• _TASK INSTRUCTIONS_
Send back all of the records, each one exactly as written.

===== INFORMATION GIVEN

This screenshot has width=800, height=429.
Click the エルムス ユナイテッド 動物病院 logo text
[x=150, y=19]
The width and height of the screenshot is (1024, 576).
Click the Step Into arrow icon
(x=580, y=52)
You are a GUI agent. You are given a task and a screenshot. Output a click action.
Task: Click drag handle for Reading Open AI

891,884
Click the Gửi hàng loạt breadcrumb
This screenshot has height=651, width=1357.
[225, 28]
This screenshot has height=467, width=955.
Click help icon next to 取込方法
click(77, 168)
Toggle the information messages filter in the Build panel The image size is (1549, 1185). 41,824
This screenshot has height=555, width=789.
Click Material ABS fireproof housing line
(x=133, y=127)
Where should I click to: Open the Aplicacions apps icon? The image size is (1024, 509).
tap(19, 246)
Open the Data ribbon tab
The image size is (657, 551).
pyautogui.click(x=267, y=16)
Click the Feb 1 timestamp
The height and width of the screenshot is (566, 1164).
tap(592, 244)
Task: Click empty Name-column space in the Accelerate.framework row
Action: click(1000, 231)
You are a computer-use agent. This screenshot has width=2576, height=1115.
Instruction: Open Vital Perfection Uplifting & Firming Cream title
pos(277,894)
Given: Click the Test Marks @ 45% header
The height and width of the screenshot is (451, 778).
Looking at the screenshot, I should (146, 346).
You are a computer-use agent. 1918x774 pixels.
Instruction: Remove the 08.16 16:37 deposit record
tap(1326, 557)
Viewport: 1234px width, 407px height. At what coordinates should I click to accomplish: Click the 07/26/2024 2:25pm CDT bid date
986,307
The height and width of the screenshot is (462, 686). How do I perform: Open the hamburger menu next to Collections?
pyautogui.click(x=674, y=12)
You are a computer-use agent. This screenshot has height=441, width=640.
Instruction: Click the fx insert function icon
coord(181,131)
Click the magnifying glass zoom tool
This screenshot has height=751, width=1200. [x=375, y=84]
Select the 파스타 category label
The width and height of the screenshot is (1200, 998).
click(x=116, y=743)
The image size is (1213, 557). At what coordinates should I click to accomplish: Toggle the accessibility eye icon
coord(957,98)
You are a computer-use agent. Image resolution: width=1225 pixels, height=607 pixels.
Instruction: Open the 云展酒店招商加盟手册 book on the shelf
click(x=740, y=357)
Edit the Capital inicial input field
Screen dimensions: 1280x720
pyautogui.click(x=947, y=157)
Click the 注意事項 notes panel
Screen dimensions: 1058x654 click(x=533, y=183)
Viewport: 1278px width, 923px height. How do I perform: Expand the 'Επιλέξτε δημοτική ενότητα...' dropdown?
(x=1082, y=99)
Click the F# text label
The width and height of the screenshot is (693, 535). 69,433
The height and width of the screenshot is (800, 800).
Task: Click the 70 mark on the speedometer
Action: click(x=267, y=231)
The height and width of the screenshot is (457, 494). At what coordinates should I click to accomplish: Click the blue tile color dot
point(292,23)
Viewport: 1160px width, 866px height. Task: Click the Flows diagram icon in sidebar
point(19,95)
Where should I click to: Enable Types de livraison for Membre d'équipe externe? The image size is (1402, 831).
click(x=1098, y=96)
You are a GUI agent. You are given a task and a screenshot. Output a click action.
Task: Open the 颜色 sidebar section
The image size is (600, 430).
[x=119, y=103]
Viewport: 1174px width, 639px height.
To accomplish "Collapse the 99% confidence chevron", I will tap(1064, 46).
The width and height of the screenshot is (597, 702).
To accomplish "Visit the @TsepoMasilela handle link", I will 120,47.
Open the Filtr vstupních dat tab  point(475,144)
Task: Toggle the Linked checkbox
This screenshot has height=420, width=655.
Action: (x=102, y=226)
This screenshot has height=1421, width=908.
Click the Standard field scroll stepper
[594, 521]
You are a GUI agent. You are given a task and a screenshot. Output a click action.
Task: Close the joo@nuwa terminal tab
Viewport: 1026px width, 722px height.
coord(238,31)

==========

• _EXERCISE RESULT_
This screenshot has width=800, height=429.
Click the エルムス ユナイテッド 動物病院 logo text
[x=150, y=19]
The width and height of the screenshot is (1024, 576).
Click the Step Into arrow icon
(x=580, y=52)
You are a GUI agent. You are given a task and a screenshot. Output a click action.
Task: Click drag handle for Reading Open AI

891,884
Click the Gửi hàng loạt breadcrumb
This screenshot has height=651, width=1357.
[225, 28]
This screenshot has height=467, width=955.
Click help icon next to 取込方法
click(77, 168)
Toggle the information messages filter in the Build panel The image size is (1549, 1185). 41,824
This screenshot has height=555, width=789.
Click Material ABS fireproof housing line
(x=133, y=127)
Where should I click to: Open the Aplicacions apps icon? The image size is (1024, 509).
tap(19, 246)
Open the Data ribbon tab
The image size is (657, 551).
pyautogui.click(x=267, y=16)
Click the Feb 1 timestamp
The height and width of the screenshot is (566, 1164).
tap(592, 244)
Task: Click empty Name-column space in the Accelerate.framework row
Action: click(1000, 231)
You are a computer-use agent. This screenshot has width=2576, height=1115.
Instruction: Open Vital Perfection Uplifting & Firming Cream title
pos(277,894)
Given: Click the Test Marks @ 45% header
The height and width of the screenshot is (451, 778).
Looking at the screenshot, I should (146, 346).
You are a computer-use agent. 1918x774 pixels.
Instruction: Remove the 08.16 16:37 deposit record
tap(1326, 557)
Viewport: 1234px width, 407px height. At what coordinates should I click to accomplish: Click the 07/26/2024 2:25pm CDT bid date
986,307
The height and width of the screenshot is (462, 686). How do I perform: Open the hamburger menu next to Collections?
pyautogui.click(x=674, y=12)
You are a computer-use agent. This screenshot has height=441, width=640.
Instruction: Click the fx insert function icon
coord(181,131)
Click the magnifying glass zoom tool
This screenshot has height=751, width=1200. [x=375, y=84]
Select the 파스타 category label
The width and height of the screenshot is (1200, 998).
click(x=116, y=743)
The image size is (1213, 557). At what coordinates should I click to accomplish: Toggle the accessibility eye icon
coord(957,98)
You are a computer-use agent. Image resolution: width=1225 pixels, height=607 pixels.
Instruction: Open the 云展酒店招商加盟手册 book on the shelf
click(x=740, y=357)
Edit the Capital inicial input field
Screen dimensions: 1280x720
pyautogui.click(x=947, y=157)
Click the 注意事項 notes panel
Screen dimensions: 1058x654 click(x=533, y=183)
Viewport: 1278px width, 923px height. How do I perform: Expand the 'Επιλέξτε δημοτική ενότητα...' dropdown?
(x=1082, y=99)
Click the F# text label
The width and height of the screenshot is (693, 535). 69,433
The height and width of the screenshot is (800, 800).
Task: Click the 70 mark on the speedometer
Action: click(x=267, y=231)
The height and width of the screenshot is (457, 494). At what coordinates should I click to accomplish: Click the blue tile color dot
point(292,23)
Viewport: 1160px width, 866px height. Task: Click the Flows diagram icon in sidebar
point(19,95)
Where should I click to: Enable Types de livraison for Membre d'équipe externe? The image size is (1402, 831).
click(x=1098, y=96)
You are a GUI agent. You are given a task and a screenshot. Output a click action.
Task: Open the 颜色 sidebar section
The image size is (600, 430).
[x=119, y=103]
Viewport: 1174px width, 639px height.
To accomplish "Collapse the 99% confidence chevron", I will tap(1064, 46).
The width and height of the screenshot is (597, 702).
To accomplish "Visit the @TsepoMasilela handle link", I will 120,47.
Open the Filtr vstupních dat tab  point(475,144)
Task: Toggle the Linked checkbox
This screenshot has height=420, width=655.
Action: (x=102, y=226)
This screenshot has height=1421, width=908.
Click the Standard field scroll stepper
[594, 521]
You are a GUI agent. You are given a task and a screenshot. Output a click action.
Task: Close the joo@nuwa terminal tab
Viewport: 1026px width, 722px height.
coord(238,31)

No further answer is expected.